Moreover, we found that serum cholestrol, LDL-cholestrol levels are significantly higher in recent-onset RA patients with atherosclerotic plaques than without plaques. These are similar to results of Jonsson et al. [23]. Moreover Steiner and Urowitz [24] found that RA is associated with an abnormal lipoprotein pattern and it should be managed in patients with RA to minimize the long-term risk of CVD.

DAS-28, ESR, and CRP which reflect disease activity are significantly higher in RA patients with plaques than without plaques. In support, previous studies have shown that excess CVD mortality in RA is associated with high levels of inflammatory markers as elevated CRP and elevated ESR [25, 26]. Del Rincon et al. [27] found that increased cIMT and plaques are associated with markers of systemic inflammation in patients with RA. These data indicate that chronic inflammation may have a direct role in atherosclerosis in general as well as in patients with RA [28, 29].

Chronic inflammatory disorders, such as SLE and RA, are found to be associated with an increased incidence of CVD [30, 31]. Among the inflammation markers, CRP is recently found to be a reliable predictor of CVD events [32]. The greater prevalence of atherosclerosis in RA strongly suggests the involvement of autoimmunity in the atherosclerotic process [4]. Since inflammation has been shown to predate the onset of clinical RA, the accelerated atherogenic process related to inflammation may precede RA symptom onset [33]. Thus, it is not surprising to find higher prevalence of atherosclerosis in RA patients than in controls within the first year of their disease.

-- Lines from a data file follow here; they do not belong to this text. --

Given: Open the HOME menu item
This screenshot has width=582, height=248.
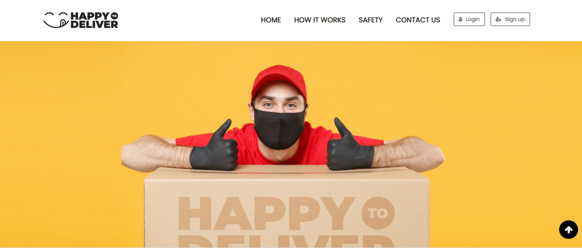Looking at the screenshot, I should point(271,20).
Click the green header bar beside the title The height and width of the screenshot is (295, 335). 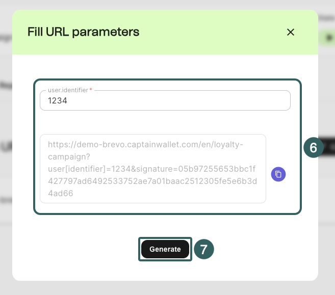tap(214, 32)
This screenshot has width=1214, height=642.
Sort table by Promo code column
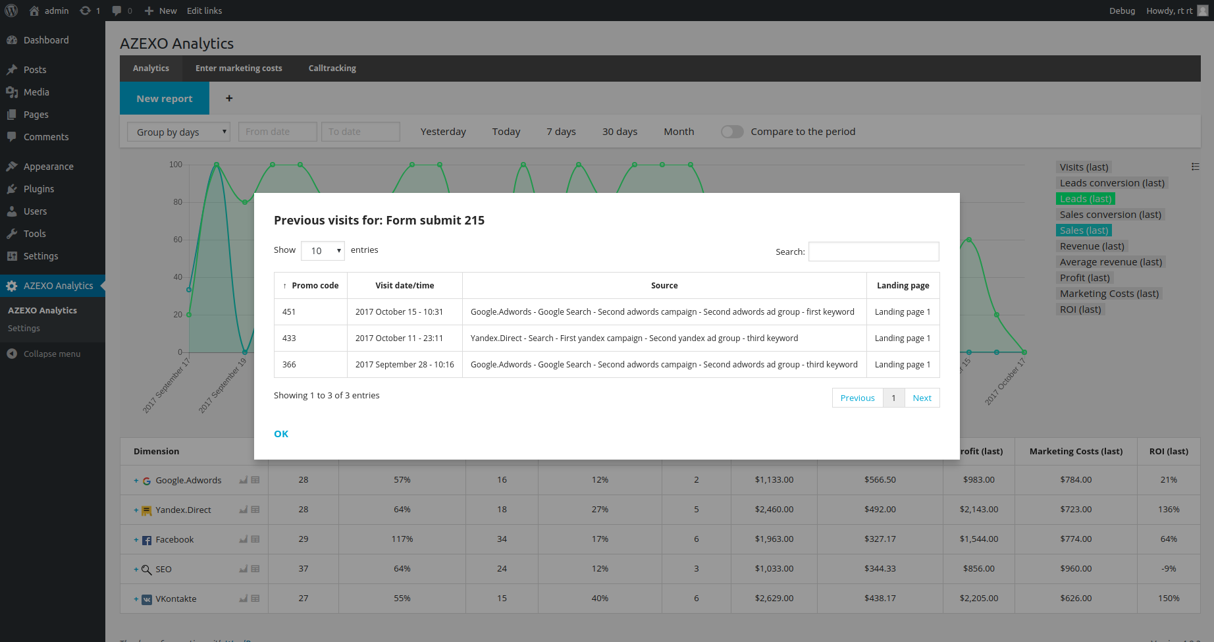click(311, 286)
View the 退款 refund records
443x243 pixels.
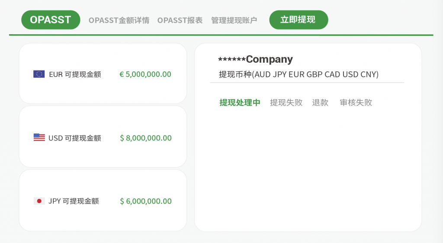320,102
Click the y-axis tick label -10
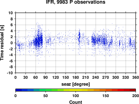Image resolution: width=139 pixels, height=104 pixels. tap(10, 73)
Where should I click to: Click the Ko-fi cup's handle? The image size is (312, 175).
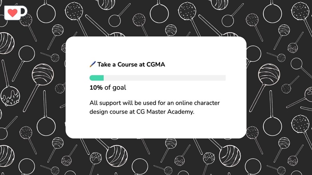(24, 12)

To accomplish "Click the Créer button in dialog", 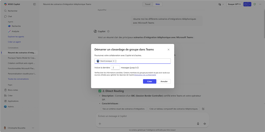I will click(150, 81).
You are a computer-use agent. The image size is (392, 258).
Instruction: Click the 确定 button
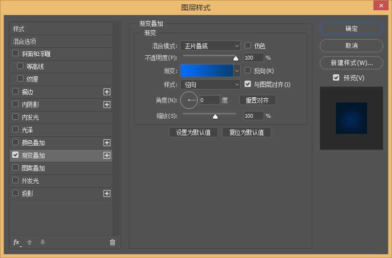coord(351,29)
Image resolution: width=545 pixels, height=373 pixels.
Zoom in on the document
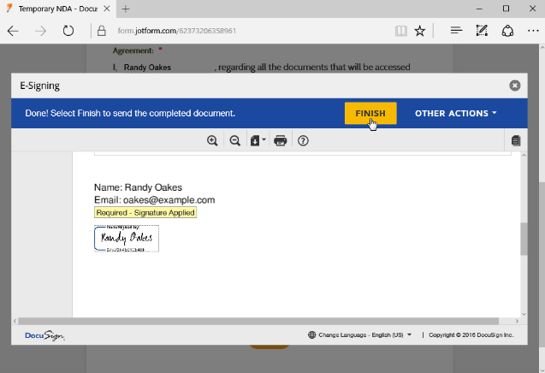[212, 141]
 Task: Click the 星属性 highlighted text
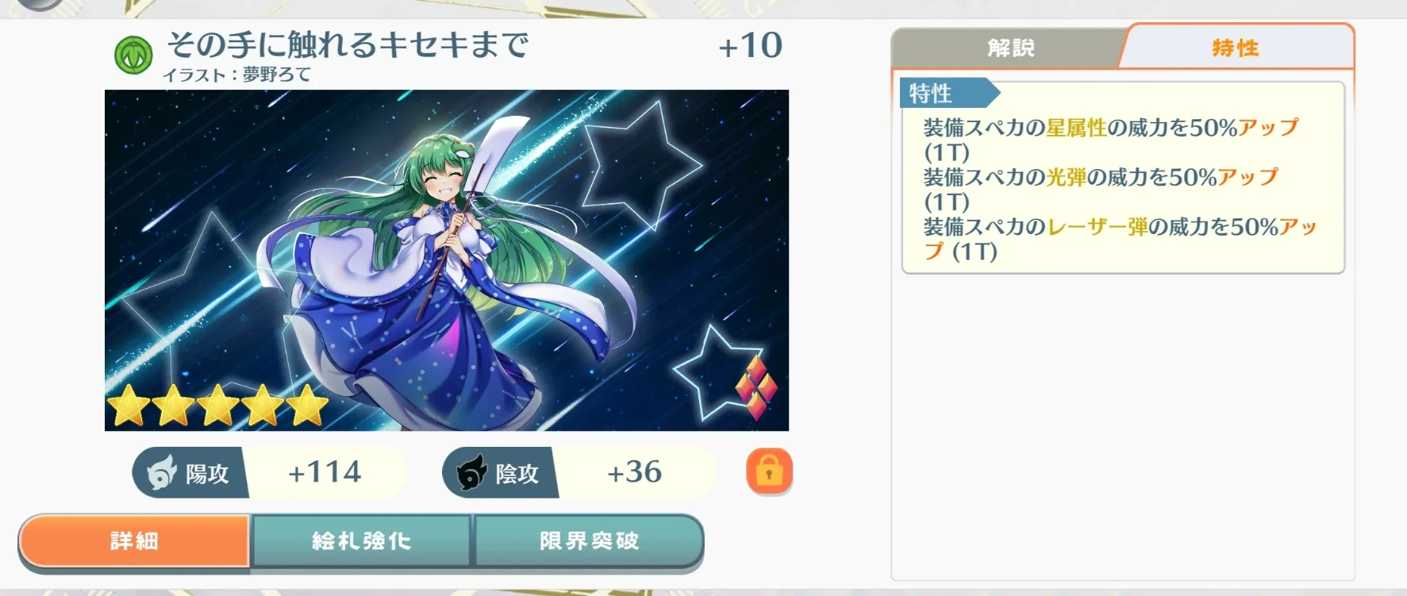(x=1076, y=128)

Our findings indicate that OxLDL-ab is significantly higher in RA patients than in healthy subjects. OxLDL-ab is also significantly higher in RA patients with plaques than without plaques. A recent study found that among RA patients, CRP was positively correlated with OxLDL-ab. This indicates that OxLDL-ab is strongly related to the degree of inflammation and may predispose to a higher risk for CVD. It is concluded that OxLDL-ab is associated with subclinical atherosclerosis [4]. It is suggested that OxLDL-ab is predictive for the presence of atherosclerosis and that its increased serum level may function as a marker for atherosclerosis [34].

In the regression analysis, age, CRP, and oxLDL-ab emerged as the key determinants of plaque occurrence in the patients with recent-onset RA. These results are in concordance with several studies that demonstrate the association of older age in RA patients on CV mortality [26, 35]. Also, a previous study found that age and baseline CRP are the key determinants of atherosclerosis in early RA [33].

In conclusion, there is increased prevalence of carotid plaques in patients with recent-onset RA compared to matched controls. The accelerated atherosclerosis is predicted by age, CRP, and oxLDL-ab. The association of plaques with elevated CRP and OxLDL-ab support the hypothesis that chronic systemic autoimmune inflammatory process is probably a driving force for premature atherosclerosis. The presence of oxLDL-ab in early RA does not implicitly mean that RA has to be treated aggressively, but means that a potential pathway is shown which may be of importance in reducing cardiovascular risks in early RA already. Whether this means aggressive treatment or just prednisone or possibly just anti-TNF in early RA remains to be elucidated.